§ What is required: Below are some records. Return exactly their lines from the one containing "Task: Click the share icon in browser toolbar" through the one containing "Click the terminal search icon", and drop the pictures.

§ Stored data:

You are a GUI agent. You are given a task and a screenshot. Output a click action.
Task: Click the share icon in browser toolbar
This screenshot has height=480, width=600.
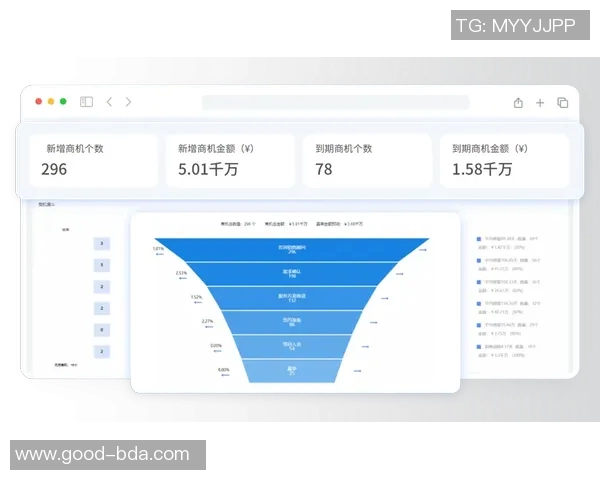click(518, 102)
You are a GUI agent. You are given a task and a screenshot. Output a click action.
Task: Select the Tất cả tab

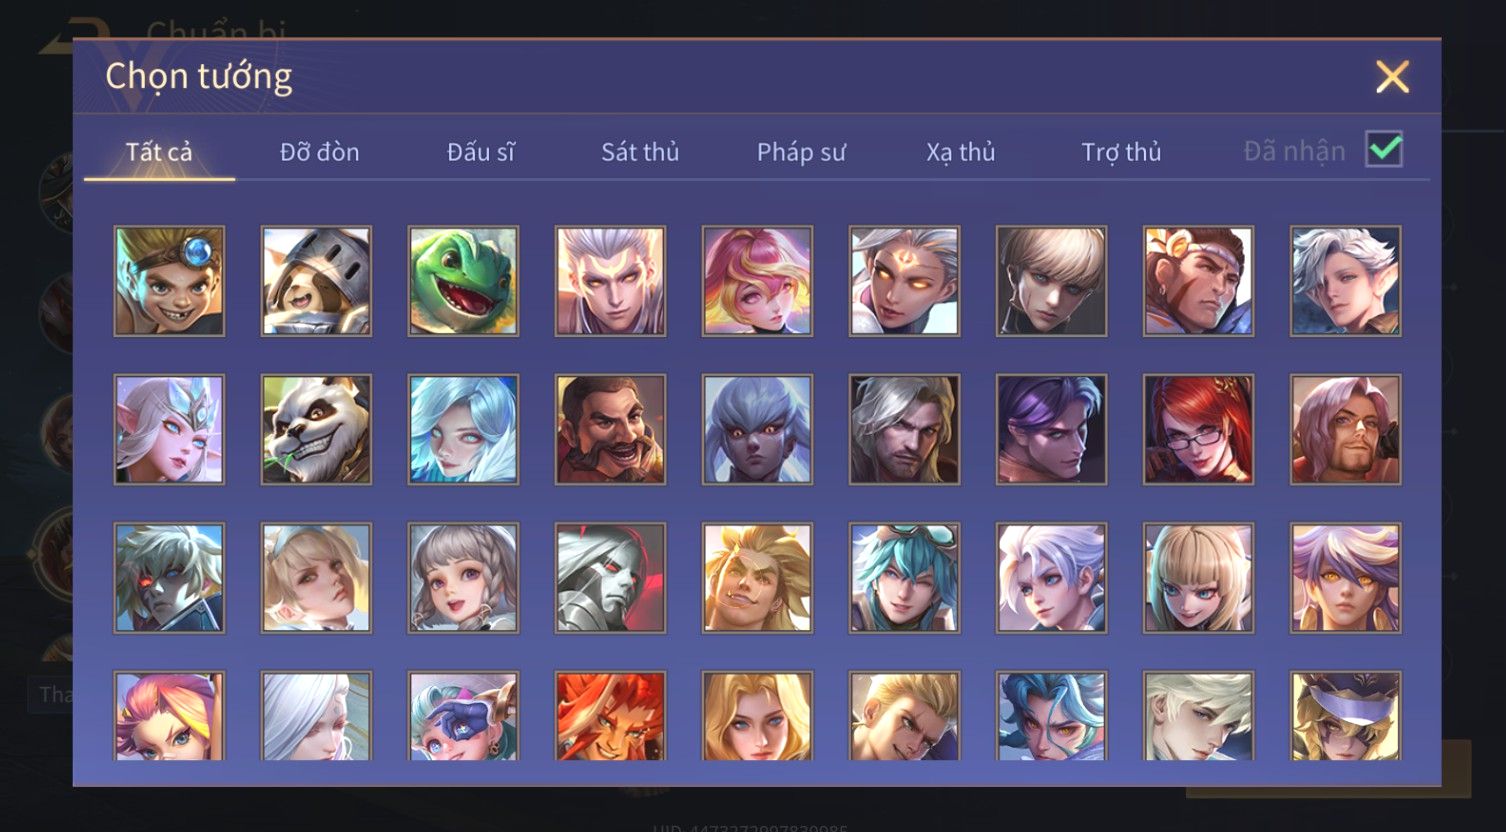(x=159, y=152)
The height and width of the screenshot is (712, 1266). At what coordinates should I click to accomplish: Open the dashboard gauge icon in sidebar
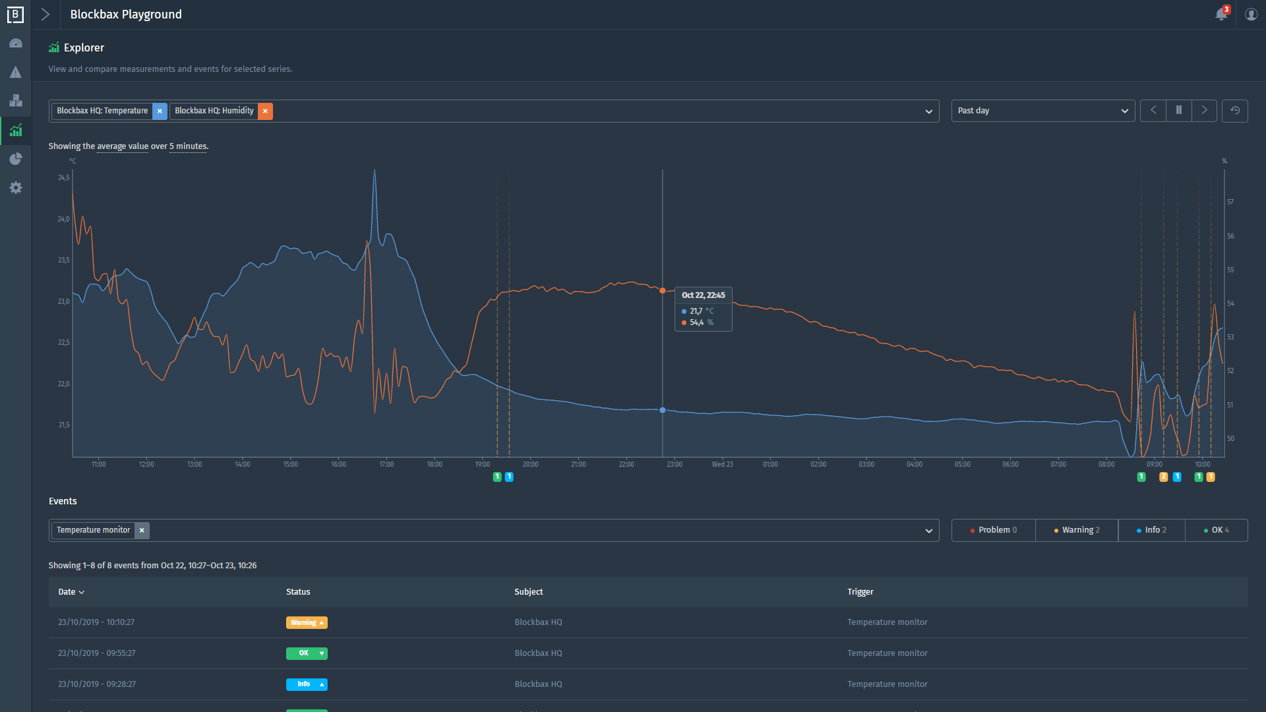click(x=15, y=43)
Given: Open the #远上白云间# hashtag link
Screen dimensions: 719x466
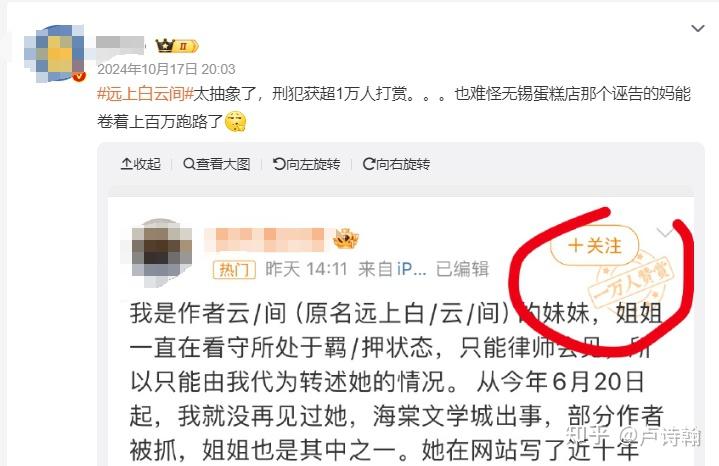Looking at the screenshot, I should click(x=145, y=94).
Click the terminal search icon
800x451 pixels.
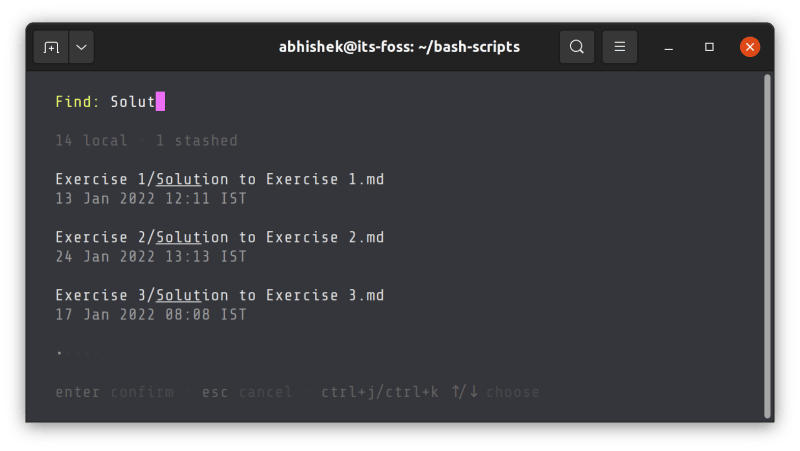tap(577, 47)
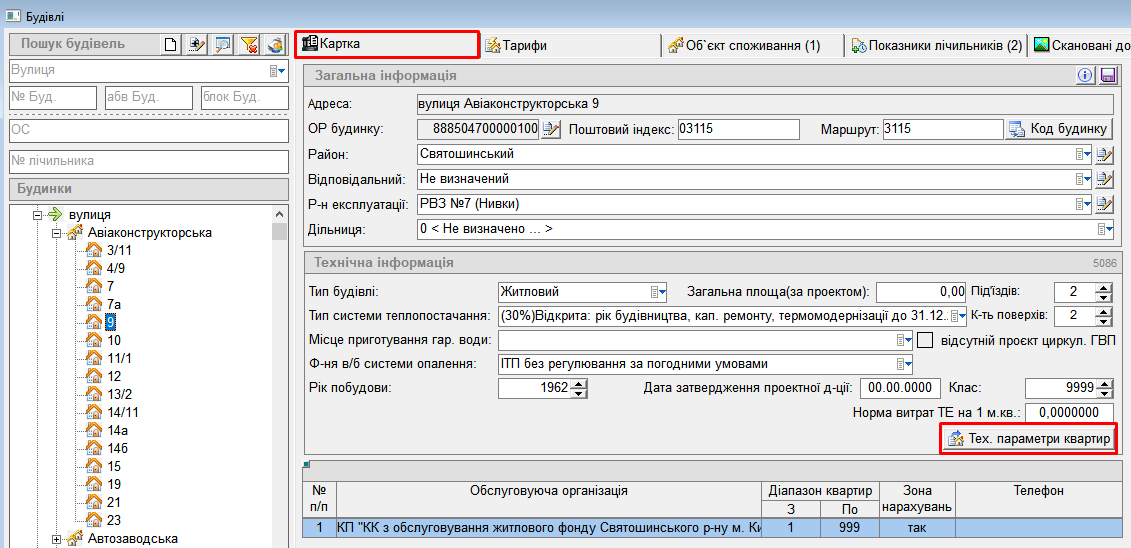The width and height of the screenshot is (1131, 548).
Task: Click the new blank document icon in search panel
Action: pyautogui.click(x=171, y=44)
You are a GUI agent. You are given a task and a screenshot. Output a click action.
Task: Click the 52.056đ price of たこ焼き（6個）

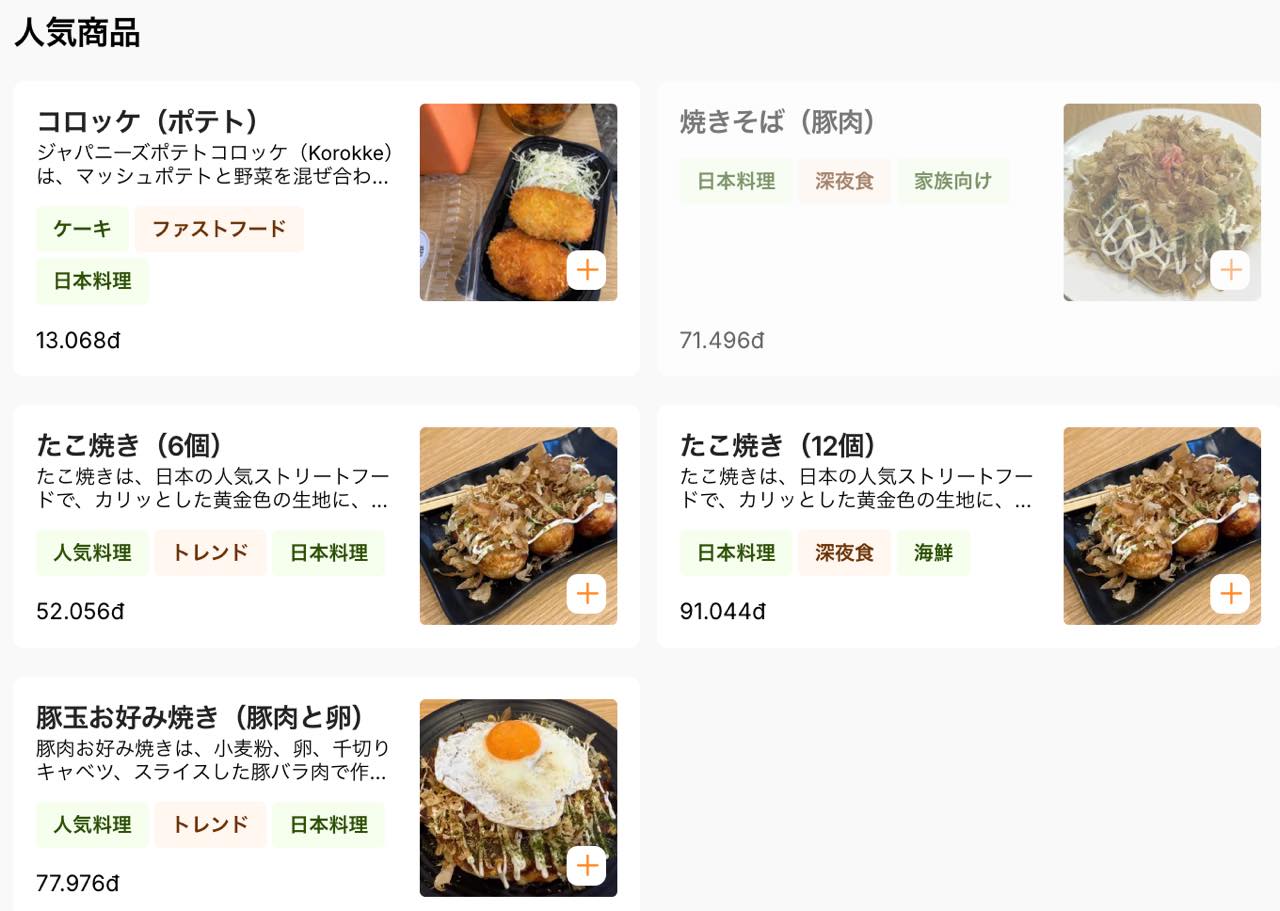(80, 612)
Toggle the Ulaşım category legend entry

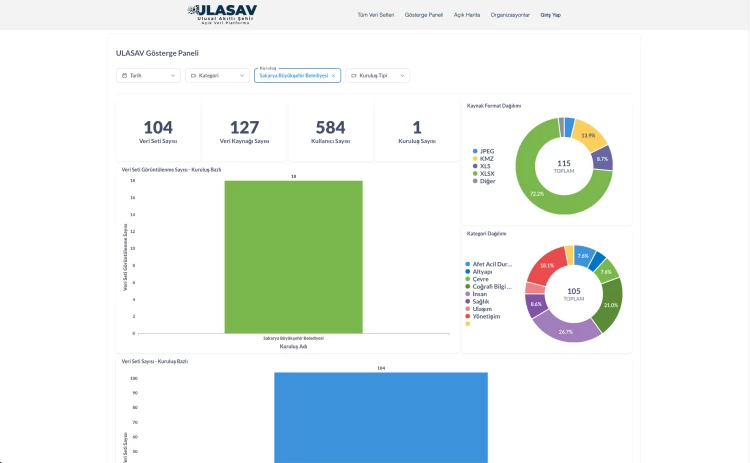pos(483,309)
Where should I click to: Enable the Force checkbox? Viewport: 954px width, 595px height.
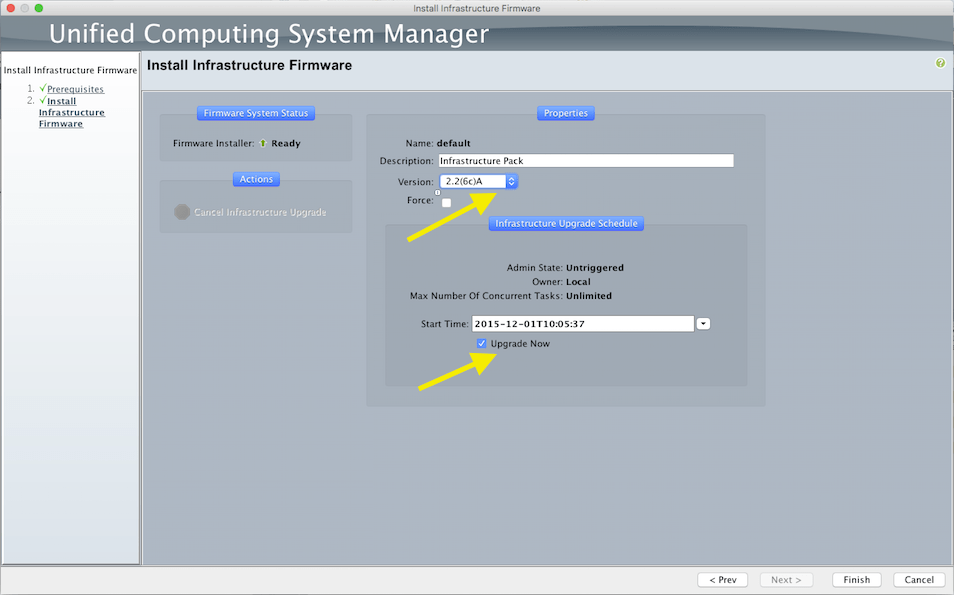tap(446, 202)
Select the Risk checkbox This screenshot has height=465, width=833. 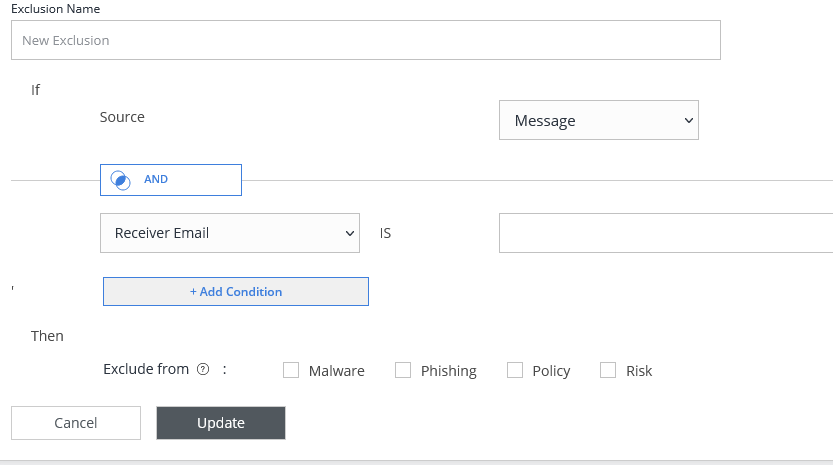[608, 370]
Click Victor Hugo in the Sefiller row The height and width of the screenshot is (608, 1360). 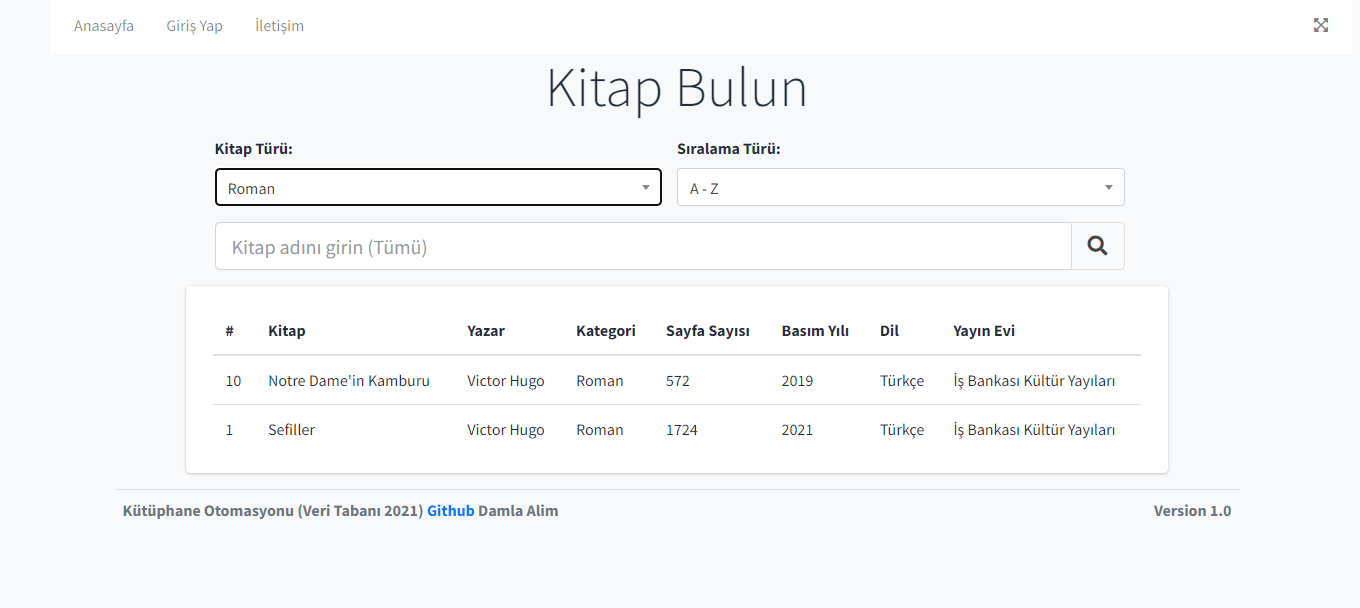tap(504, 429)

§ Answer space:
Task: Click the share icon in browser toolbar
This screenshot has height=480, width=600.
click(518, 102)
You are a GUI agent. You are given a task and a screenshot. Output a click action.
Task: Select the Tất cả tab

(x=159, y=152)
The height and width of the screenshot is (712, 1266). At what coordinates should I click to accomplish: Open the dashboard gauge icon in sidebar
click(x=15, y=43)
Given: Open the #远上白云间# hashtag link
Screen dimensions: 719x466
Looking at the screenshot, I should click(x=145, y=94).
Click the terminal search icon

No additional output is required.